The thing the native Chileans wanted most were our horses, and what they most feared were the dogs, so Don Benito kept the first in corrals, guarded by the second. The Chileans were under the command of three caciques, who in turn were directed by the powerful Michimalonko. He was an astute elder, and he knew that they were not strong enough to rush the camp of the
huincas
, so he opted to wear us down. His stealthy warriors stole our llamas and horses, destroyed our stores of provisions, kidnapped our Indian women, and attacked the parties of soldiers who rode out to look for food and water. We lost one soldier in that way, and several of our Yanaconas, whom we had, out of necessity, taught to fight, for otherwise they would all have perished.
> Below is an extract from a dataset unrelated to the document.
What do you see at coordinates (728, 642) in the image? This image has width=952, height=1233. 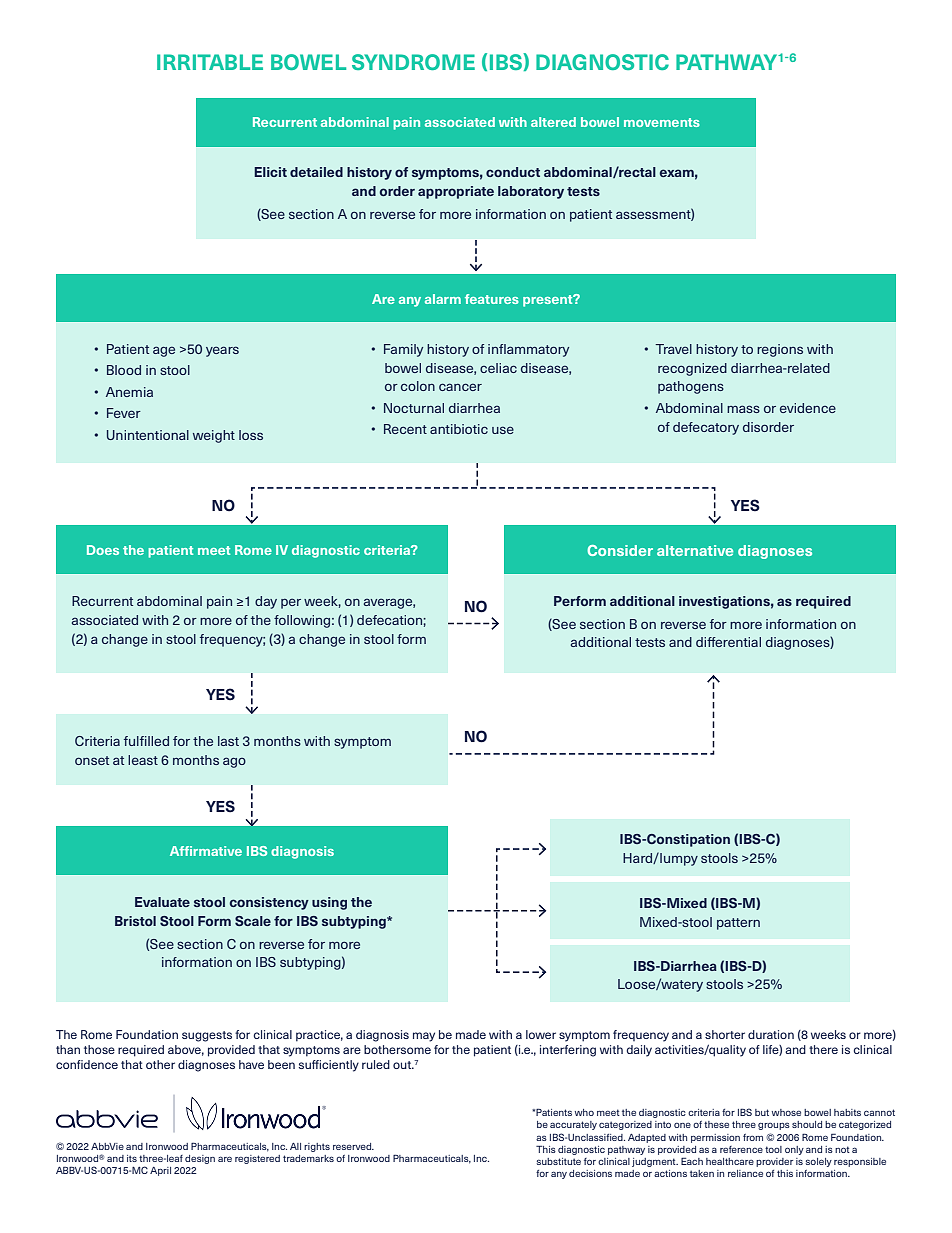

Then spring appeared in the valley and on the hills, which came alive with flowers. The air turned warm, and Indians, mares, and llamas began to give birth. I have never seen a more adorable animal than a baby llama. The spirit of the camp improved; the new births brought a note of happiness to the weathered Spaniards and bone-weary Yanaconas. Rivers that ran dark in winter became crystal clear, and very rapid with the snowmelt from the mountains. There was abundant pasture for the animals, hunting and vegetables and fruit for us. The air of optimism ushered in by spring caused us to relax our vigilance, and then when we least expected it, two hundred Yanaconas deserted, followed by four hundred more. They simply evaporated like smoke, and no matter how many lashes Don Benito ordered as punishment for the work bosses' carelessness, and to the Indians for helping, no one ever learned how they had escaped or where they had gone. One thing was obvious: they could not have gone far without the help of the Chilean Indians; without a previous arrangement they would have been slaughtered. Don Benito tripled the guard and kept the Yanaconas strung together day and night, with the work bosses constantly patrolling the camp with their whips and dogs.

Valdivia waited until the colts and baby llamas could travel, and then gave the order to continue south toward the Edenic place so highly praised by Don Benito: the Mapocho valley. We knew that Mapocho and Mapuche meant almost the same thing. We would have to confront savages who had turned back Almagro's five hundred soldiers and nearly eight thousand auxiliary Indians. We had one hundred and fifty soldiers, and no more than four hundred Yanaconas.

We confirmed that Chile lay in the shape of a long, slim sword. It is composed of a string of valleys lying between mountains and volcanoes and crossed by plentiful rivers. Its coast is abrupt, with fearsome waves and frigid water, its forests are dense and aromatic, its hills unending. Frequently we heard a sigh from the earth and felt it move beneath our feet, but with time we became accustomed to the temblors. “This is how I imagined Chile, Inés,” Pedro confessed to me, his voice breaking with emotion as he gazed at the virginal beauty of the landscape.

Everything was not contemplation of nature, however; our trek was demanding. Michimalonko's Indians trailed us relentlessly, constantly harassing us. As a result, we were able to rest only in turns; if we were careless for an instant, they were upon us. Llamas are delicate animals and can carry only a limited amount of weight; too much will break their backs. That meant that the Yanaconas had to carry the bundles of the Indians who had deserted. Although we discarded everything we did not absolutely need—including several trunks of my elegant dresses, something I had no use for anyway—the porters were bowed over by their burdens and, in addition, roped to prevent their escape. All these factors made our advance very laborious and very slow.